A “fragilidade partidária” é formada pela quantidade e pela diversidade de partidos dentro de um Congresso, por exemplo. Mais do que isso, interpretamos essa fragilidade como visões distintas e estratégias ainda mais distintas presentes em um mesmo sistema político.

Com isso, além de numericamente diversos, os partidos e políticos possuem ideologias diversas, e, assim, fomentam uma burocracia cada vez maior durante uma tomada de decisão tanto no Executivo (distinção de ideias com o presidente) quanto no Legislativo (distinção de ideias entre si).

Por federalismo “centrífugo”, compreendemos a proporção federal e centralizada dos partidos, a medida que estão focados em Estados específicos de um país continental — Brasil — e, por isso, possuem interesses distintos entre si, seja em questões regionais ou de todo o país.

“Uma visão consagrada dos partidos brasileiros sublinha, em geral, os traços de fragmentação partidária, instabilidade, fragilidade, fisiologismo e baixa disciplina. A já mencionada forte regionalização dos partidos torna-os extremamente sensíveis às demandas locais e estaduais. Mainwaring (1997) considera que tanto os partidos quanto os políticos seguem uma lógica hiperfederalista e que em grande medida os partidos políticos nacionais são ainda uma federação de partidos estaduais. Os políticos tendem a focalizar excessivamente questões locais e estaduais, sendo menos propensos a seguir as lideranças nacionais do partido”, ressalta Palermo em seu artigo.
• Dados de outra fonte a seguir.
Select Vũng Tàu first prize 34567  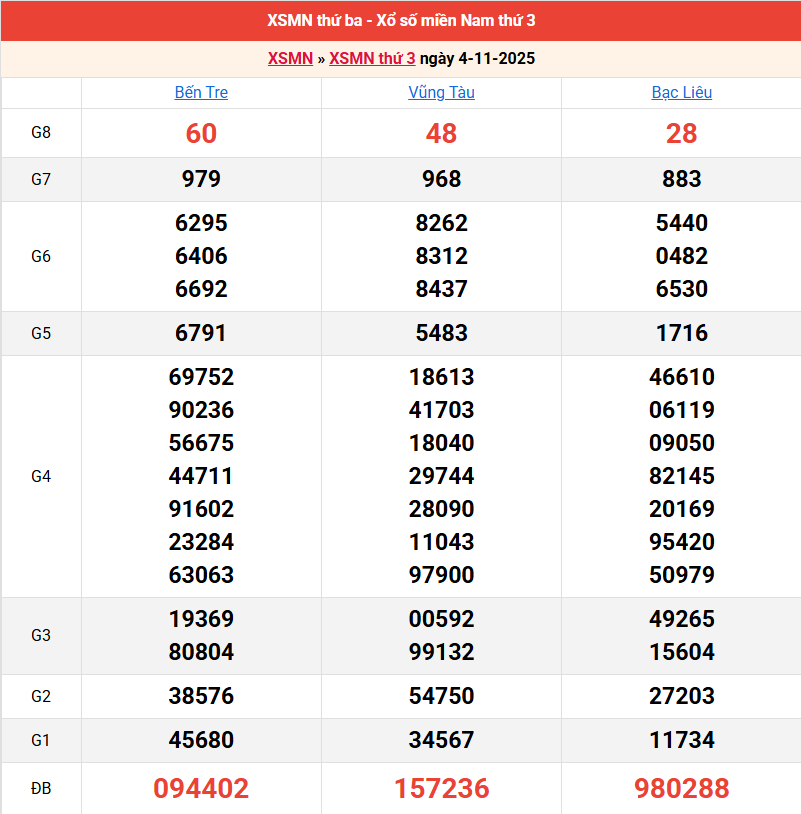click(441, 740)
Por isso, constitui-se muitas vezes em um jogo político que, além de desgastar a política ao banaliza-la, pode ser em vão, facilmente falhando. Ao analisarmos que, mesmo com as atribuições de cargo sendo compreendidas como moeda de troca entre Executivo e Legislativo, elas não têm um preço válido.

O presidencialismo de coalizão, da forma que circula na política brasileira, é extremamente criticado e parece desvalorizar o sistema. Além disso, faz as coalizões perderem seu valor na medida que não possui eficiência.
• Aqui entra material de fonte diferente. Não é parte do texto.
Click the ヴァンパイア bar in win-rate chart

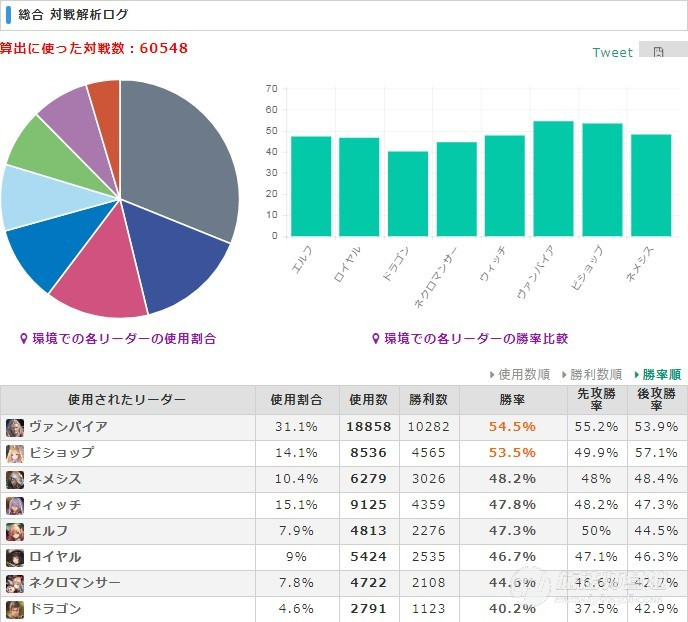click(553, 179)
Assim, a coalizão política presidencial é uma moeda de troca utilizada, articulada e necessária que, ao perder tanto o seu valor no decorrer dos governos, seja por manter oligarquias no poder (e ser rigorosamente criticada), ou por não assegurar a sua finalidade, passa a não ter mais valor algum.

*Citação de Palermo sobre o autor Mainwaring, 1997.